+++ Extracted material

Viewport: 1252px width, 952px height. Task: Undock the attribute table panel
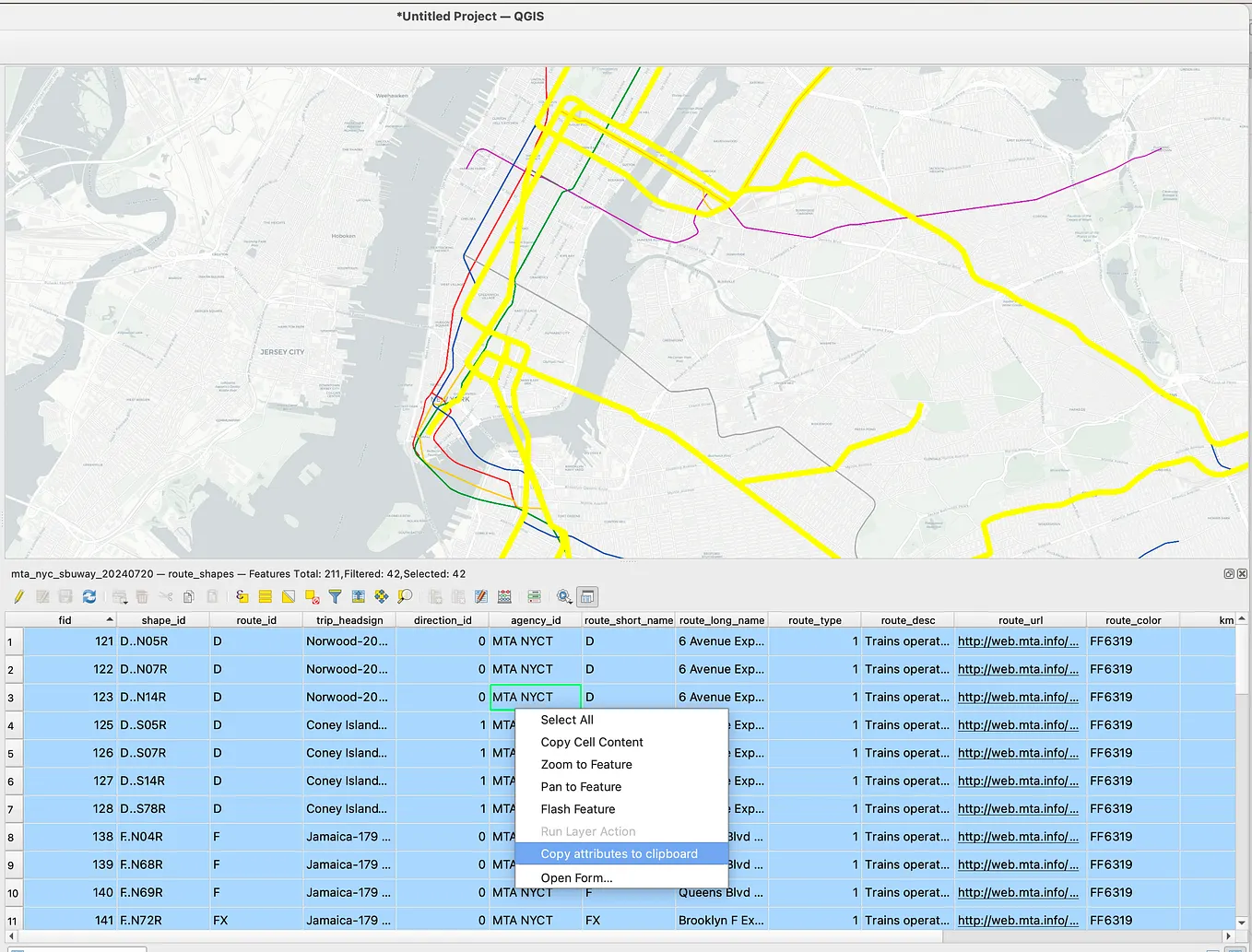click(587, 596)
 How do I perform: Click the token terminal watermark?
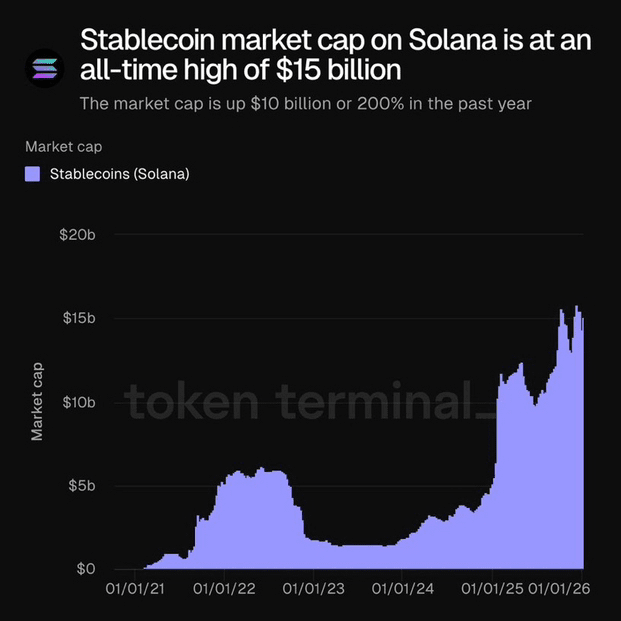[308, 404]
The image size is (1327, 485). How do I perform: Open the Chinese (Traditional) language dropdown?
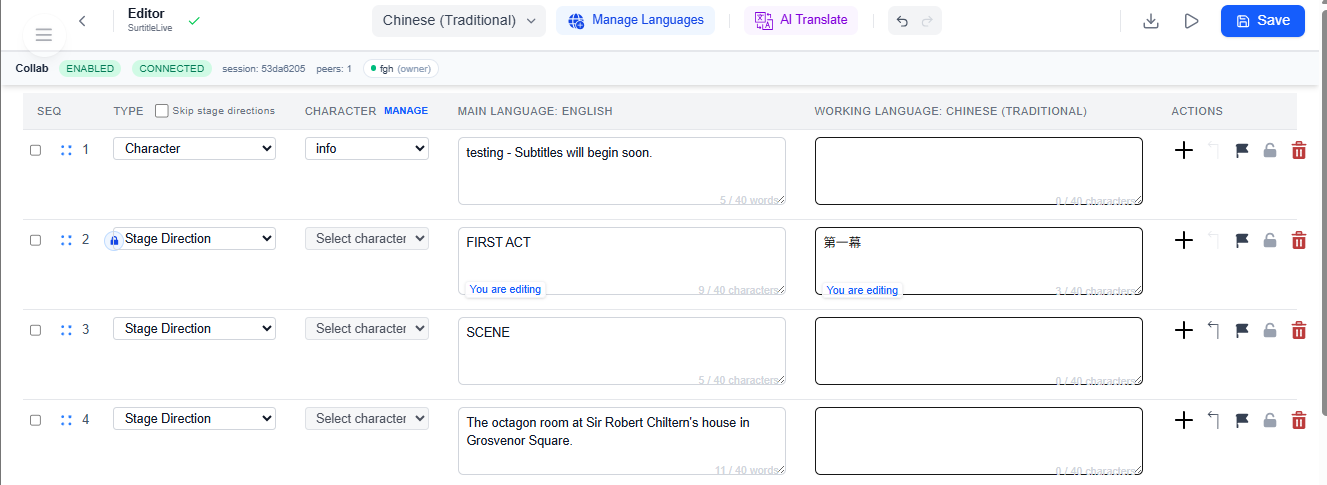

++++++
+++ Extracted material

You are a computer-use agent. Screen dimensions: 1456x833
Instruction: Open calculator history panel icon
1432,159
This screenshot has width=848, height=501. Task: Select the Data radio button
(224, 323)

++++++

Would you print exactly the lines in the listing above, from the line bearing "Viewport: 1252px width, 952px" through the line bearing "The image size", leaving out all pictures?

▸ **Expected output**
Viewport: 1252px width, 952px height. Task: Undock the attribute table panel
click(587, 596)
 How do I perform: Click the token terminal watermark?
[308, 404]
The image size is (1327, 485). How do I perform: Open the Chinese (Traditional) language dropdown?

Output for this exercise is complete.